Amazon Web Services is updating the underlying infrastructure of its artificial intelligence services to help business customers deploy AI securely [1].
This shift focuses on the foundational elements of AI deployment, which AWS describes as the "plumbing" of the technology. By improving these systems, the company aims to remove the technical barriers that prevent corporations from scaling AI from small pilots to full-scale operations.
Matt Wood, the AWS Chief AI and Technology Officer, said the company is introducing new AI cybersecurity measures and agent tools [1]. These tools are designed to ensure that as businesses integrate AI into their workflows, they can maintain security and stability across their networks [2].
Wood said these initiatives at the AWS Summit in New York in July 2024 [3]. His return to the cloud giant in this leadership capacity was detailed in reports published on May 18, 2026 [3].
The current strategy emphasizes the move toward AI agents—autonomous or semi-autonomous systems capable of performing complex tasks with minimal human intervention. Wood said the focus is on providing the secure framework necessary for these agents to operate within a corporate environment without creating new vulnerabilities [1].

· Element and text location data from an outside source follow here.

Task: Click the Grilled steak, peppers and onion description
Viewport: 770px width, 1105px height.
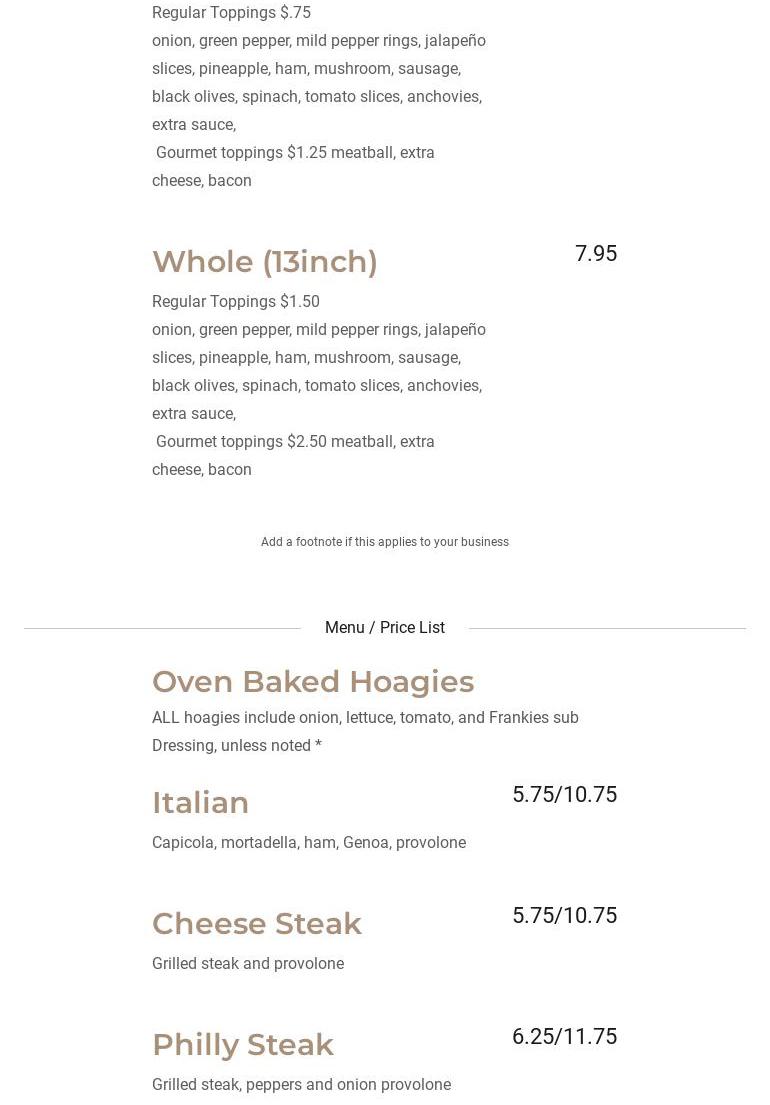Action: [x=301, y=1085]
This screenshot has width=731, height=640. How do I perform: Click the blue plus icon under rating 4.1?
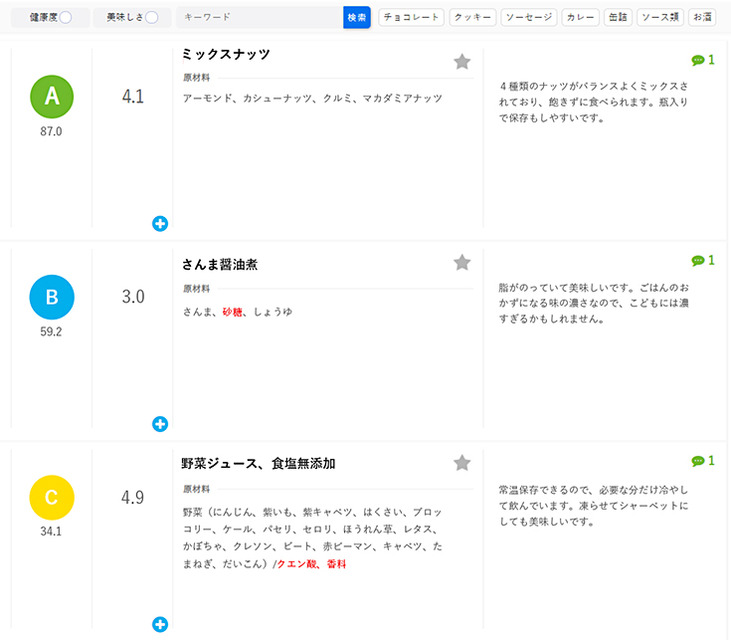pyautogui.click(x=160, y=224)
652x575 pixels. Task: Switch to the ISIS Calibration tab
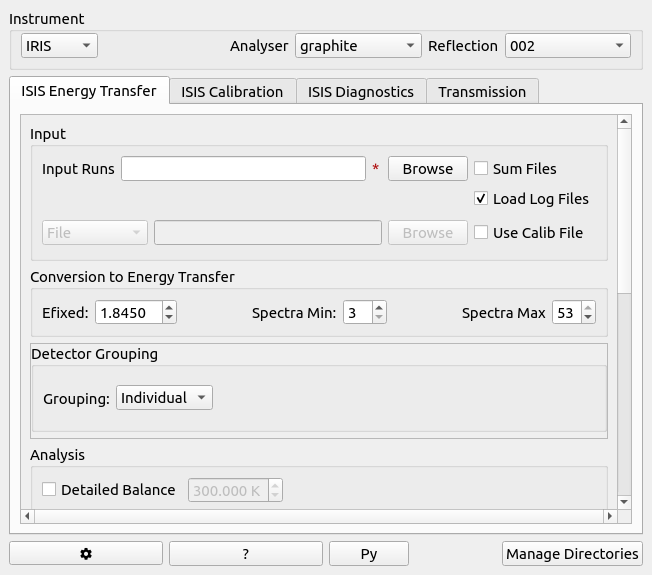(x=232, y=92)

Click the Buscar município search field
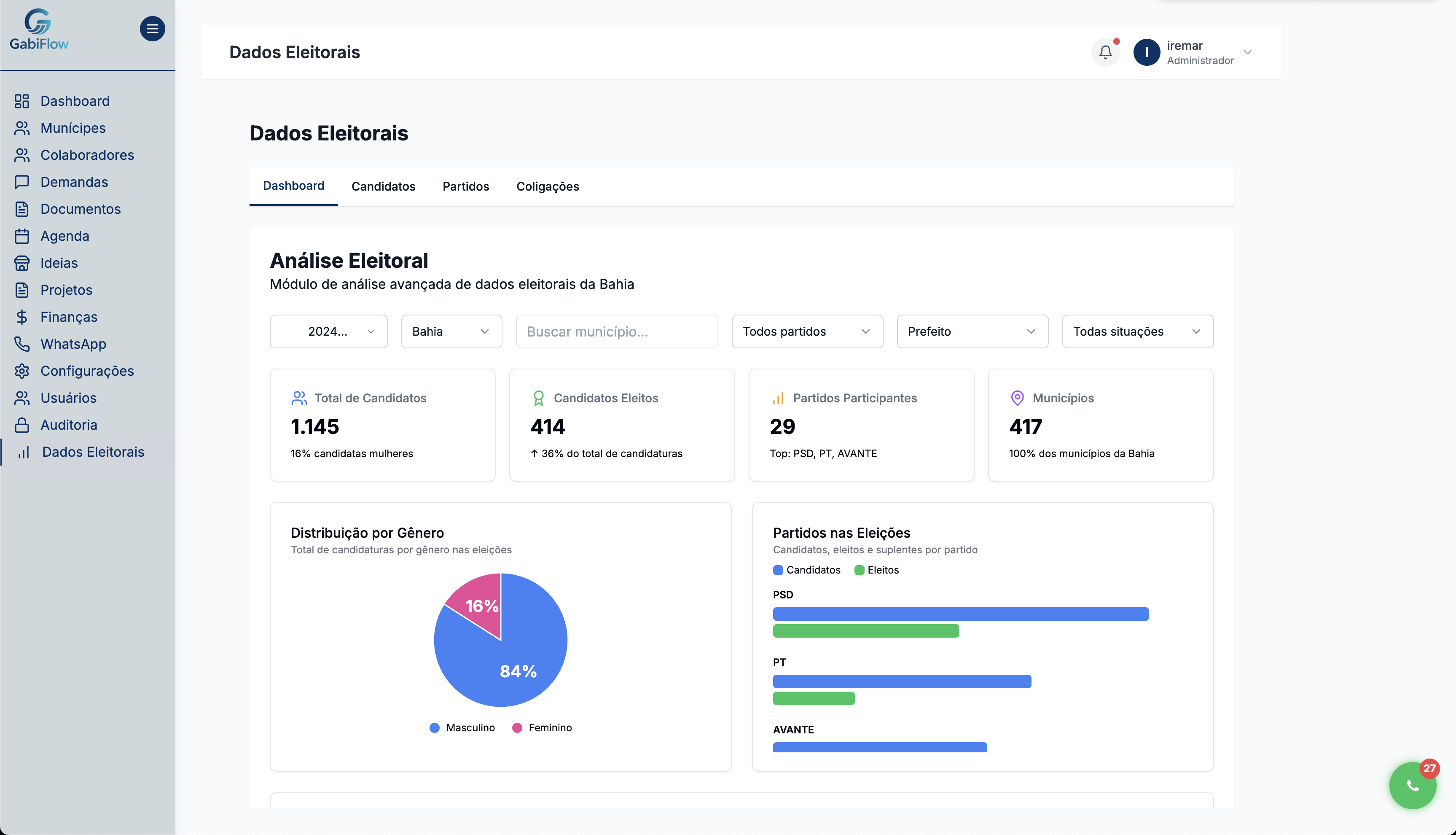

By addressing the "plumbing," AWS intends to simplify how companies manage data flow, and security protocols. This approach targets the friction businesses face when moving AI models from a testing phase into a live production environment [2].
“Amazon is fixing the "plumbing" of AI for businesses”
Amazon's focus on AI "plumbing" suggests a transition in the AI market from a period of experimental discovery to one of industrial implementation. By prioritizing cybersecurity and agentic frameworks, AWS is positioning itself to capture enterprise clients who are hesitant to deploy AI due to security risks or infrastructure instability.